In diesem Sinn haben sie auch Sean Penn und seinen Wettbewerbsfilm "The Last Face" freudig begrüßt - weil schon der erste erklärende Schriftzug darin Kichern und ironischen Szenenapplaus auslöst: "Die Brutalität zweier unmenschlicher Kriege in Liberia und im Südsudan verbindet sich mit der Brutalität einer unmöglichen Liebe" - dramatische Pause - "zwischen einem Mann" - noch dramatischere Pause - "und einer Frau."

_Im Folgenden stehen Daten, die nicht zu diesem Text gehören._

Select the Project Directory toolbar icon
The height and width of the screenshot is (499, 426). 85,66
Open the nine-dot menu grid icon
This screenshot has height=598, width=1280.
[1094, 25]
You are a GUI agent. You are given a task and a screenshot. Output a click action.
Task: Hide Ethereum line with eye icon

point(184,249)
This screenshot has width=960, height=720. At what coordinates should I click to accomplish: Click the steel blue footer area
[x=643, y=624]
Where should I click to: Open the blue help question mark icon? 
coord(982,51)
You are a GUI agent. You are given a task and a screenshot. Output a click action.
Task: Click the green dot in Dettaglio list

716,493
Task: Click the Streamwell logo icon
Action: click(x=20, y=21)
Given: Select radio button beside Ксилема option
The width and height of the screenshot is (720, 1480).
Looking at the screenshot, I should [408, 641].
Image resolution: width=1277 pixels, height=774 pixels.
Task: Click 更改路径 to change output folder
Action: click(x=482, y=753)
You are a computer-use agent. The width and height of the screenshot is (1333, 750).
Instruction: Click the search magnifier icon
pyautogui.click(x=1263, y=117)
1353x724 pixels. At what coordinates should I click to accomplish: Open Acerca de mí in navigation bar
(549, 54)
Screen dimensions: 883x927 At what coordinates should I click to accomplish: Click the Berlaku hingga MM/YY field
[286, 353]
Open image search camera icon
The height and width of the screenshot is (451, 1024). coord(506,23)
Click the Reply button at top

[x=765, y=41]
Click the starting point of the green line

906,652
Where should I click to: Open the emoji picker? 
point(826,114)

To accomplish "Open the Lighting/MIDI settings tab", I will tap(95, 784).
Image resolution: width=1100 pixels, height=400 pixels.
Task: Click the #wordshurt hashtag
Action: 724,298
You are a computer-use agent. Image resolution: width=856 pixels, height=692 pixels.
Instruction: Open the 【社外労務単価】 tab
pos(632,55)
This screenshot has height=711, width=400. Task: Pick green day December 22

Diese Gleichsetzung, verbunden mit einem Kitsch, die man Sean Penn nie zugetraut hätte, setzt den Ton: Bruhaha-Stimmung.

Sean Penn hat eine eigene Hilfsorganisation namens "J/P Haitian Relief Organization" gegründet und eine Zeit lang dort auch selbst ein Rettungscamp mit 55 000 Zelten geleitet.

Honiggelbe Lichtsoße und goldgelbe Musiksoße

Dafür gebührt ihm höchster Respekt - aber was er hier versucht, ist trotzdem zutiefst problematisch. Ganz offensichtlich will er die Kinozuschauer aufwecken, indem er nach Afrika in die Kriegsgebiete geht, immer wieder schwarze Haut zeigt, von klaffenden Wunden zerfetzt, Verstümmelungen, Leichenberge. Und zwar so hart es nur geht.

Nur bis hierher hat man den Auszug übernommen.